All three outcomes showed a higher variability of perfusion parameters with increasing DR severity in the nasal and temporal locations compared to the central location. The higher variability in PD measures reveals that different severities of capillary loss can be present with a similar amount of clinically visible lesions. In fact, the PD of the DCC in proliferative DR was not significantly different from moderate/severe DR, so extensive capillary dropout in the DCC occurs relatively early in the disease. Capillary PD measured outside the parafovea could serve as a new biomarker and might add to the risk stratification of DR progression in patients with diabetes.

However, there are certain limitations to OCTA imaging. Acquiring scans from seven designated areas can be time consuming. Although acquisition time was not measured in this study, overall signal strength was worse in the nasal areas, which came last in the imaging sequence. Further studies are needed to evaluate if image quality is dependent on the scanning location or the sequence of acquisition. It might be sufficient to reduce the image acquisition to one scan temporal and/or one nasal of the macula (SN and IN) to reflect the overall perfusion status of these areas, because the PD within five of the peripheral areas (ST, T, IT, SN, and IN) was similar (P > 0.05) in the SCC and DCC. Scanning the area temporal to the fovea (T) might be the easiest in terms of image post processing. This area is usually void of bigger vessels, which need to be subtracted before the capillary PD can be calculated accurately. According to our results, the PD of the DCC at the area just temporal to the fovea was significantly less in no-DR compared to control. In addition, in the clinic, the temporal region of the parafovea is the most sensitive to predict the onset of DR.³²

Nasally and temporally, the scanned areas might vary slightly interindividually depending on the patient's head position or ocular rotation, however, the distance to the fovea remains consistent. All outcomes were calculated as mean of the 3 × 3 mm area so slight deviations of the scanning position might not impact the results. Last, the intermediate and deep vascular plexuses were combined as DCC and not evaluated separately.
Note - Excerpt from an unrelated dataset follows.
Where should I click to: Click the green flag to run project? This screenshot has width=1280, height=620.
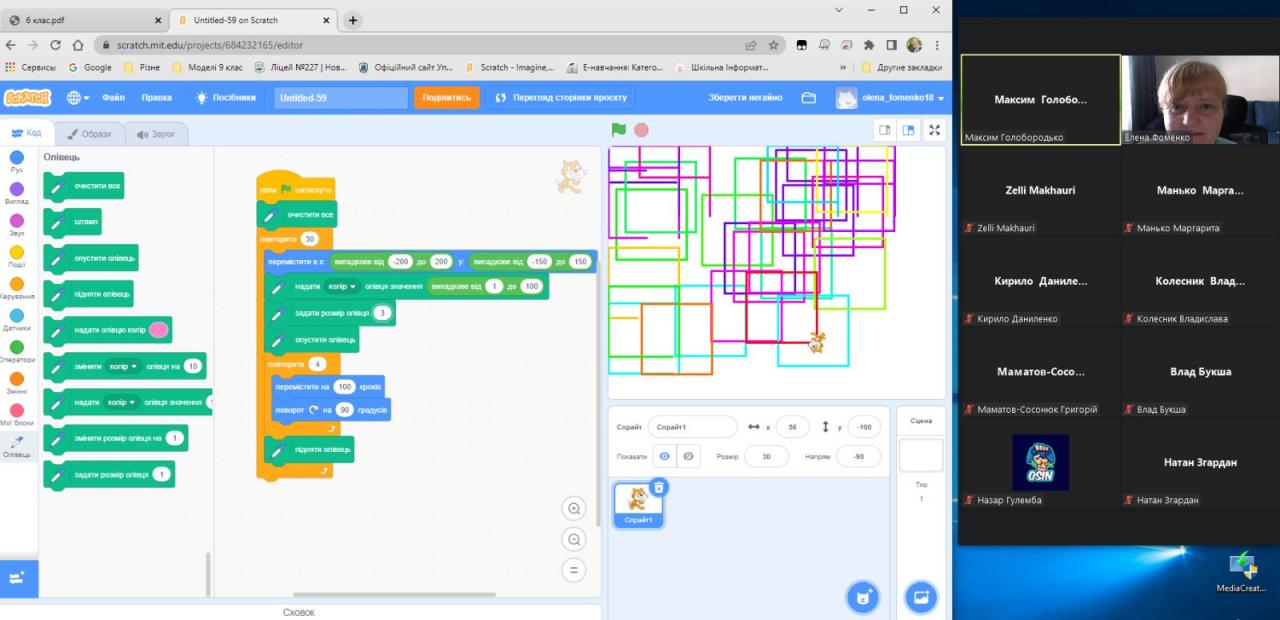[x=619, y=130]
Although these two capillary networks can be evaluated separately in the parafovea, they converge further temporally to a single plexus.

To conclude, OCTA technology allows for an objective and quantitative analysis of capillary perfusion of different retina areas in patients with diabetes and different DR severity levels. A decrease in PD in the DCC outside the parafovea was an early sign of disease in patients without clinical signs of DR.